The problem » Give back every line of the material below that has the string "will".

Supplied records »
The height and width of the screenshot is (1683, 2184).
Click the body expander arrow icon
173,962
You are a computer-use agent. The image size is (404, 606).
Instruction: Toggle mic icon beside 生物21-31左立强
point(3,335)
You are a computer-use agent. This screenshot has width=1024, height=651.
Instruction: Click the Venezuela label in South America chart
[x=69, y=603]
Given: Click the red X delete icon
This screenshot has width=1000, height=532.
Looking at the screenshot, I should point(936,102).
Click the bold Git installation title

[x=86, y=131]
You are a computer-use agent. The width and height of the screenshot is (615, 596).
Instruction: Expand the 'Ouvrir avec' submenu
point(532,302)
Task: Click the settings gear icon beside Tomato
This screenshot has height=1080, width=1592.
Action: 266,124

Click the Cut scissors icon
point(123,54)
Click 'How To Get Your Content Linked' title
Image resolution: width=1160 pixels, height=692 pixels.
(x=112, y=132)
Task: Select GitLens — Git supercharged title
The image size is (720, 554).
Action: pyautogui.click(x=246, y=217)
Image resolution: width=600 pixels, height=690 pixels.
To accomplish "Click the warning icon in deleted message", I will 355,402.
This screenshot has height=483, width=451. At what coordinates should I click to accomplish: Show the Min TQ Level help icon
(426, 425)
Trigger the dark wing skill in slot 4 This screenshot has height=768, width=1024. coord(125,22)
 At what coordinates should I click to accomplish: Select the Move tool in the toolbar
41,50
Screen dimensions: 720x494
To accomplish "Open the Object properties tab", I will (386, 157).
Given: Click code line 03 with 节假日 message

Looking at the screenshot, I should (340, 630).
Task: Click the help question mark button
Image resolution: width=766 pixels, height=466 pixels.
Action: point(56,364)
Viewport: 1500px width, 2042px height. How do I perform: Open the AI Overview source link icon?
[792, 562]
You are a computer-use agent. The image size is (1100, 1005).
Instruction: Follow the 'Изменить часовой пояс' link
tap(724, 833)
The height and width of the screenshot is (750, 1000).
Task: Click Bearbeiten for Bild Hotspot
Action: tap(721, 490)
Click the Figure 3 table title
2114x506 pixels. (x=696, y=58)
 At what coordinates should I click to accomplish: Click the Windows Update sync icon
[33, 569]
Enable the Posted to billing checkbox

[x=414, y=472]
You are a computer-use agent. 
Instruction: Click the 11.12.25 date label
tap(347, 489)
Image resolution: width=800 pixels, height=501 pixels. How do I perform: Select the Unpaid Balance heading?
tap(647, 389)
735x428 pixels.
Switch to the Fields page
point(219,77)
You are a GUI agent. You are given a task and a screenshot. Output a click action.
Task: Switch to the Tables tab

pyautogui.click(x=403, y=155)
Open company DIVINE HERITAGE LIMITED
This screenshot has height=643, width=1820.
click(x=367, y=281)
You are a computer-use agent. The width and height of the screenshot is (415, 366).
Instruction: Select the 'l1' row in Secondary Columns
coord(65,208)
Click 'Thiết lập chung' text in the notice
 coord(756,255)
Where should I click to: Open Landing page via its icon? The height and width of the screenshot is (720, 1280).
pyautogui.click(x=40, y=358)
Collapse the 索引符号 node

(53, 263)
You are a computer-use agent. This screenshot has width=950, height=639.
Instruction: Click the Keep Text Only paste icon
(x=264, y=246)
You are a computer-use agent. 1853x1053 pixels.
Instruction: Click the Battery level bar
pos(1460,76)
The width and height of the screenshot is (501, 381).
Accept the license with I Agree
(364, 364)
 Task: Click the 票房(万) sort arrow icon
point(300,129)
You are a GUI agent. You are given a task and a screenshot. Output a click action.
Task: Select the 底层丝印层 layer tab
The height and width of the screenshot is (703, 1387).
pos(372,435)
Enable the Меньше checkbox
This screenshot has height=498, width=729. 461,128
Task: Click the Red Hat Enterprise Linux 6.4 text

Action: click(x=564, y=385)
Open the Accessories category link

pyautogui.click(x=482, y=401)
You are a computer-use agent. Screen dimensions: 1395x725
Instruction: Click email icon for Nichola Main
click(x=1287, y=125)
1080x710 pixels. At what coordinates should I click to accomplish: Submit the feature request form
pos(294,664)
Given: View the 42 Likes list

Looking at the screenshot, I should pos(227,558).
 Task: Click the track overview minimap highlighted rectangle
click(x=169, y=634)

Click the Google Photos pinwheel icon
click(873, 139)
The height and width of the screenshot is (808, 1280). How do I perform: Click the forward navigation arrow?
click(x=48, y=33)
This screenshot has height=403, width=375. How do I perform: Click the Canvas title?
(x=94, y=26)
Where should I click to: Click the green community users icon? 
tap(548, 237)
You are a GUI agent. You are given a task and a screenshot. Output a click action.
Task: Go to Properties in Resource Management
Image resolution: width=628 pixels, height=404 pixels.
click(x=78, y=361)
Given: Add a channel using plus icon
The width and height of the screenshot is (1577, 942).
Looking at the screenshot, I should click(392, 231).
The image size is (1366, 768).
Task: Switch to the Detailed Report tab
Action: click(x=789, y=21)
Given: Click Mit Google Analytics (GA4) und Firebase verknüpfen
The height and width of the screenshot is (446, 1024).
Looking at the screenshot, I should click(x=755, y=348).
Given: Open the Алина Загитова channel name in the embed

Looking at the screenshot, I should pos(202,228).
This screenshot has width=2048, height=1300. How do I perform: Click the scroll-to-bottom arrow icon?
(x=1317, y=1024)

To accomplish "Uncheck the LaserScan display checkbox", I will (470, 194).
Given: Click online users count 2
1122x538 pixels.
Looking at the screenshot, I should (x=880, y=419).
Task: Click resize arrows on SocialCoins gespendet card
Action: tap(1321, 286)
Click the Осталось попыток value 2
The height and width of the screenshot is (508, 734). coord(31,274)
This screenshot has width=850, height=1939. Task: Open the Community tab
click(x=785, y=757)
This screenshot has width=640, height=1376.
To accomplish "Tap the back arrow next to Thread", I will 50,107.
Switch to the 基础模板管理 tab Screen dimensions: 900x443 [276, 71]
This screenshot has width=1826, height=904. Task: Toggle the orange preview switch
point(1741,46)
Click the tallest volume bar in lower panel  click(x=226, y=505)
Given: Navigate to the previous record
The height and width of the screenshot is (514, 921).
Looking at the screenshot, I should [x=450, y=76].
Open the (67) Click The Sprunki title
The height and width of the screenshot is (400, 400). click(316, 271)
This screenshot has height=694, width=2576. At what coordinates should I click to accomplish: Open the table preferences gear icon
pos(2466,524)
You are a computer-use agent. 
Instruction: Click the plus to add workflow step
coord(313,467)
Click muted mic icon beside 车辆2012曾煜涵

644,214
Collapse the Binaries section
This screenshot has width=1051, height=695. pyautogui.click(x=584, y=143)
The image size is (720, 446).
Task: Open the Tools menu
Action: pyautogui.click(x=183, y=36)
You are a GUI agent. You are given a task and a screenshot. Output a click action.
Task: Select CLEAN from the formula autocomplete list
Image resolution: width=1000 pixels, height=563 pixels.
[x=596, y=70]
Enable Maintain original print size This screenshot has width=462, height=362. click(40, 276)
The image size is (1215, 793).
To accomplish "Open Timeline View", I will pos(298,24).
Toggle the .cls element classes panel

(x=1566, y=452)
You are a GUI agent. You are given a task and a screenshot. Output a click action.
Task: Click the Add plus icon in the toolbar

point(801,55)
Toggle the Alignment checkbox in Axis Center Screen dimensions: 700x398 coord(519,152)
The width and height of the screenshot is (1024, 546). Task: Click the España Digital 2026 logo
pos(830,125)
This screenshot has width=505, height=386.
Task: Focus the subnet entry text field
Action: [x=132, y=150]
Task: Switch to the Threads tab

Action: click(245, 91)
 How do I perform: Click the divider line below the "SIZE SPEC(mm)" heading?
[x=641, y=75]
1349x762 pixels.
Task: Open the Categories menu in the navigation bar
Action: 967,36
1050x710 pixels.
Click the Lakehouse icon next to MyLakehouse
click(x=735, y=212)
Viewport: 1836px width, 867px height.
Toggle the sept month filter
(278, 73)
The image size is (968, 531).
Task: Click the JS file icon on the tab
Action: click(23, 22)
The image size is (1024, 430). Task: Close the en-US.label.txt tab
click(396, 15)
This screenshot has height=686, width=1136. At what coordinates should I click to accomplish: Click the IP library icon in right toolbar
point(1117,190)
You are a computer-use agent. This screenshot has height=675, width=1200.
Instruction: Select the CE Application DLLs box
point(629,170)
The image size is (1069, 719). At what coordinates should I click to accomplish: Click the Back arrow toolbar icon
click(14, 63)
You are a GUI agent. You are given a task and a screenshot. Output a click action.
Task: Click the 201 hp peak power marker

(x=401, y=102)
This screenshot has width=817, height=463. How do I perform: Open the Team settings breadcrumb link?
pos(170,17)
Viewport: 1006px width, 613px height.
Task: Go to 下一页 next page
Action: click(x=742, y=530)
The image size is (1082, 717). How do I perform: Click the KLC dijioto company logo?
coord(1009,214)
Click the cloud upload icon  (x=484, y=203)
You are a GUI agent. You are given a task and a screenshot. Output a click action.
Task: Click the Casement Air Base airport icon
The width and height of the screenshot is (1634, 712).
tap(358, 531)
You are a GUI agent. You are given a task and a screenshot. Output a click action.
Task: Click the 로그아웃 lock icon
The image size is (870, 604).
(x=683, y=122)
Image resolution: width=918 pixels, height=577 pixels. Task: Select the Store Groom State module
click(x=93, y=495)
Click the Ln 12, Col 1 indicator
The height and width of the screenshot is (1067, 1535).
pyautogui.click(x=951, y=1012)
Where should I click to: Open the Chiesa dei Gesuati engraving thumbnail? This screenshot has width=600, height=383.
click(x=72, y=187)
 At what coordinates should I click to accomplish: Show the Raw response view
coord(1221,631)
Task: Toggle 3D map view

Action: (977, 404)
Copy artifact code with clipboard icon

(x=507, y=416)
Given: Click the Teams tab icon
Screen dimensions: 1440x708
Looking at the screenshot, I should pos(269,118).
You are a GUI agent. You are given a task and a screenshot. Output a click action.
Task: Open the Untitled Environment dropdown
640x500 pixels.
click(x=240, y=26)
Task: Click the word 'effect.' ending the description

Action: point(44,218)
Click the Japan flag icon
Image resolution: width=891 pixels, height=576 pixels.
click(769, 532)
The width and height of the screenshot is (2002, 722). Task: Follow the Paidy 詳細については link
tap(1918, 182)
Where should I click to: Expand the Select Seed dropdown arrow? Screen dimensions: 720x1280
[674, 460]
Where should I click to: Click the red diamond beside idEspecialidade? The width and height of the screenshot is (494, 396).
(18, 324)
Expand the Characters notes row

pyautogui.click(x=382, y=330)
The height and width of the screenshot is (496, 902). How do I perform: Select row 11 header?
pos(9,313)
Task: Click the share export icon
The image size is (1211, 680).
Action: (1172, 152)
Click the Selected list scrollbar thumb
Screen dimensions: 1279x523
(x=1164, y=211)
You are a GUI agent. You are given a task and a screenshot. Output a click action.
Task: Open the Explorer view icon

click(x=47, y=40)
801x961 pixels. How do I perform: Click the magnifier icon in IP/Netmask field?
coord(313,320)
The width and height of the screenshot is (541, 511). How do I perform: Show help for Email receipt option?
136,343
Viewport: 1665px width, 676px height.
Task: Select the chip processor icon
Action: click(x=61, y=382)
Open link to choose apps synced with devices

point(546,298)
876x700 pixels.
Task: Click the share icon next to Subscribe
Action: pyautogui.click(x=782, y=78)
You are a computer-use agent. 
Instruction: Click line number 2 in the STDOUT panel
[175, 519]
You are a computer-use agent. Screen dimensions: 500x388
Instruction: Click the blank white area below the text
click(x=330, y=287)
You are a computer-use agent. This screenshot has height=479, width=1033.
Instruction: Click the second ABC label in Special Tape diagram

Reply »
To accomplish "Click the warning icon in deleted message", I will 355,402.
To accomplish "Open the Object properties tab", I will (386, 157).
To accomplish "Uncheck the LaserScan display checkbox", I will (470, 194).
To accomplish "Tap the back arrow next to Thread", I will 50,107.
To accomplish "Open Timeline View", I will pos(298,24).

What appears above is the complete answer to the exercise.